— ACTIVITY —
Update the rows below so that every "Identify the location of" becomes "Point out the location of", with nothing else changed.

[Dataset entries]
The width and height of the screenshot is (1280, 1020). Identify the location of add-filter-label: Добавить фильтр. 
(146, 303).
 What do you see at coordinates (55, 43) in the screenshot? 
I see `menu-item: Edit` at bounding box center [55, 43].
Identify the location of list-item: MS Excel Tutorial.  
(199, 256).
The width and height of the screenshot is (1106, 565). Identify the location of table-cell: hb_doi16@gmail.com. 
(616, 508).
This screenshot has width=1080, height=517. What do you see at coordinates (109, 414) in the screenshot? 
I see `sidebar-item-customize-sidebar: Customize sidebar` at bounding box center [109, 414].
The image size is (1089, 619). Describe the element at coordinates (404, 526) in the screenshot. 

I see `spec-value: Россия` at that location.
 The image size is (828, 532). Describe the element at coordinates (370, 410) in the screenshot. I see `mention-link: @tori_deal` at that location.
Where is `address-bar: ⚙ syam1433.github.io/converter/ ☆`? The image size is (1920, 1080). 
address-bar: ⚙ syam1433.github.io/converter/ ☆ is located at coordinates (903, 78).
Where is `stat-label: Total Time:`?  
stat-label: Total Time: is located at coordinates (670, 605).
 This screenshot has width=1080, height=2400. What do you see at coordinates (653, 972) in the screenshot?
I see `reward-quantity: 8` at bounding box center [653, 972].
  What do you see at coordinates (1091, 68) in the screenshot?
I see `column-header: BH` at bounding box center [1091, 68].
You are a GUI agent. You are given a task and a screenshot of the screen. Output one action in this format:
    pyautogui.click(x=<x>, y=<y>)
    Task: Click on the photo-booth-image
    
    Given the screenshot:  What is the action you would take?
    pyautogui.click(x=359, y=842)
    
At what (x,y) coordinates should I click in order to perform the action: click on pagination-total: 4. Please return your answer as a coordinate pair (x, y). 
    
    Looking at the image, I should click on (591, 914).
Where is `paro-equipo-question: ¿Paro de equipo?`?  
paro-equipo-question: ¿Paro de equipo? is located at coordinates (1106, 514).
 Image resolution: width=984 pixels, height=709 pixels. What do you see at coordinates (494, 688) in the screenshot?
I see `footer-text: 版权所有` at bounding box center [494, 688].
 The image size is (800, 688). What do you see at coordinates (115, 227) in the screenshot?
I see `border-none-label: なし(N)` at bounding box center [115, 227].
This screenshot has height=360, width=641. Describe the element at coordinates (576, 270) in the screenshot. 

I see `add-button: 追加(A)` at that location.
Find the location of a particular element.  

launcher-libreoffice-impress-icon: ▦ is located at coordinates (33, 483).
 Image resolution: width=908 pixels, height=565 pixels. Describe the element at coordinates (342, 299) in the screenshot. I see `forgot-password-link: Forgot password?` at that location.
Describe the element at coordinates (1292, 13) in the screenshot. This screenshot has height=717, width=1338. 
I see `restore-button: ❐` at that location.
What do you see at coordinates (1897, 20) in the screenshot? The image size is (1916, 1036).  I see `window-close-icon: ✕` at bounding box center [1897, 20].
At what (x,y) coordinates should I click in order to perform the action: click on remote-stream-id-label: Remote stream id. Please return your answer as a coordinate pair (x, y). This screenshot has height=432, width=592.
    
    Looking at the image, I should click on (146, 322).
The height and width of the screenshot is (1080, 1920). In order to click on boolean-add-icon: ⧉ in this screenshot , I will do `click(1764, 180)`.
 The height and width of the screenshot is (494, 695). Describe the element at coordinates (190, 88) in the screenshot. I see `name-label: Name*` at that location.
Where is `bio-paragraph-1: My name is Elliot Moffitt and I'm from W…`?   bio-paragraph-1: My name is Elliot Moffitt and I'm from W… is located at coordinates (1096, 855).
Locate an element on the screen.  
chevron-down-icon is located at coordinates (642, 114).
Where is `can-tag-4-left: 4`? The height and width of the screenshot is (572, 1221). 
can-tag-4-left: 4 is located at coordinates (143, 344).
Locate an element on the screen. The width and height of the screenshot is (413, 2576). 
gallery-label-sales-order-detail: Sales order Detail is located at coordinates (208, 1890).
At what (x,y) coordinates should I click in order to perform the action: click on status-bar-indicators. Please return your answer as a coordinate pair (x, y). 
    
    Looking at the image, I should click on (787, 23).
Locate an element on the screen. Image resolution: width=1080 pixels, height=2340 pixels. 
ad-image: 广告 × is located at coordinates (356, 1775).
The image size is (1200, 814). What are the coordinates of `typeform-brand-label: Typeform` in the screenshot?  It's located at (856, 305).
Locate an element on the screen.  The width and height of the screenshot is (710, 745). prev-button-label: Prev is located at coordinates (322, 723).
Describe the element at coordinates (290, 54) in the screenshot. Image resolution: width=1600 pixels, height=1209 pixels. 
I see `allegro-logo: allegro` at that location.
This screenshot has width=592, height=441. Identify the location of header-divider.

— ANSWER TO THE PROBLEM —
The width and height of the screenshot is (1280, 1020). Point out the location of add-filter-label: Добавить фильтр. 
(146, 303).
 What do you see at coordinates (55, 43) in the screenshot? 
I see `menu-item: Edit` at bounding box center [55, 43].
Point out the location of list-item: MS Excel Tutorial.  
(199, 256).
The width and height of the screenshot is (1106, 565). Point out the location of table-cell: hb_doi16@gmail.com. 
(616, 508).
This screenshot has width=1080, height=517. What do you see at coordinates (109, 414) in the screenshot? 
I see `sidebar-item-customize-sidebar: Customize sidebar` at bounding box center [109, 414].
The image size is (1089, 619). Describe the element at coordinates (404, 526) in the screenshot. 

I see `spec-value: Россия` at that location.
 The image size is (828, 532). Describe the element at coordinates (370, 410) in the screenshot. I see `mention-link: @tori_deal` at that location.
Where is `address-bar: ⚙ syam1433.github.io/converter/ ☆`? The image size is (1920, 1080). 
address-bar: ⚙ syam1433.github.io/converter/ ☆ is located at coordinates (903, 78).
Where is `stat-label: Total Time:`?  
stat-label: Total Time: is located at coordinates (670, 605).
 This screenshot has width=1080, height=2400. What do you see at coordinates (653, 972) in the screenshot?
I see `reward-quantity: 8` at bounding box center [653, 972].
  What do you see at coordinates (1091, 68) in the screenshot?
I see `column-header: BH` at bounding box center [1091, 68].
You are a GUI agent. You are given a task and a screenshot of the screen. Output one action in this format:
    pyautogui.click(x=<x>, y=<y>)
    Task: Click on the photo-booth-image
    
    Given the screenshot:  What is the action you would take?
    pyautogui.click(x=359, y=842)
    
At what (x,y) coordinates should I click in order to perform the action: click on pagination-total: 4. Please return your answer as a coordinate pair (x, y). 
    
    Looking at the image, I should click on (591, 914).
Where is `paro-equipo-question: ¿Paro de equipo?`?  
paro-equipo-question: ¿Paro de equipo? is located at coordinates (1106, 514).
 Image resolution: width=984 pixels, height=709 pixels. What do you see at coordinates (494, 688) in the screenshot?
I see `footer-text: 版权所有` at bounding box center [494, 688].
 The image size is (800, 688). What do you see at coordinates (115, 227) in the screenshot?
I see `border-none-label: なし(N)` at bounding box center [115, 227].
This screenshot has height=360, width=641. Describe the element at coordinates (576, 270) in the screenshot. 

I see `add-button: 追加(A)` at that location.
Find the location of a particular element.  

launcher-libreoffice-impress-icon: ▦ is located at coordinates (33, 483).
 Image resolution: width=908 pixels, height=565 pixels. Describe the element at coordinates (342, 299) in the screenshot. I see `forgot-password-link: Forgot password?` at that location.
Describe the element at coordinates (1292, 13) in the screenshot. This screenshot has height=717, width=1338. 
I see `restore-button: ❐` at that location.
What do you see at coordinates (1897, 20) in the screenshot? The image size is (1916, 1036).  I see `window-close-icon: ✕` at bounding box center [1897, 20].
At what (x,y) coordinates should I click in order to perform the action: click on remote-stream-id-label: Remote stream id. Please return your answer as a coordinate pair (x, y). This screenshot has height=432, width=592.
    
    Looking at the image, I should click on (146, 322).
The height and width of the screenshot is (1080, 1920). In order to click on boolean-add-icon: ⧉ in this screenshot , I will do `click(1764, 180)`.
 The height and width of the screenshot is (494, 695). Describe the element at coordinates (190, 88) in the screenshot. I see `name-label: Name*` at that location.
Where is `bio-paragraph-1: My name is Elliot Moffitt and I'm from W…`?   bio-paragraph-1: My name is Elliot Moffitt and I'm from W… is located at coordinates (1096, 855).
Locate an element on the screen.  
chevron-down-icon is located at coordinates (642, 114).
Where is `can-tag-4-left: 4`? The height and width of the screenshot is (572, 1221). 
can-tag-4-left: 4 is located at coordinates (143, 344).
Locate an element on the screen. The width and height of the screenshot is (413, 2576). 
gallery-label-sales-order-detail: Sales order Detail is located at coordinates (208, 1890).
At what (x,y) coordinates should I click in order to perform the action: click on status-bar-indicators. Please return your answer as a coordinate pair (x, y). 
    
    Looking at the image, I should click on (787, 23).
Locate an element on the screen. Image resolution: width=1080 pixels, height=2340 pixels. 
ad-image: 广告 × is located at coordinates (356, 1775).
The image size is (1200, 814). What are the coordinates of `typeform-brand-label: Typeform` in the screenshot?  It's located at (856, 305).
Locate an element on the screen.  The width and height of the screenshot is (710, 745). prev-button-label: Prev is located at coordinates (322, 723).
Describe the element at coordinates (290, 54) in the screenshot. Image resolution: width=1600 pixels, height=1209 pixels. 
I see `allegro-logo: allegro` at that location.
This screenshot has width=592, height=441. Point out the location of header-divider.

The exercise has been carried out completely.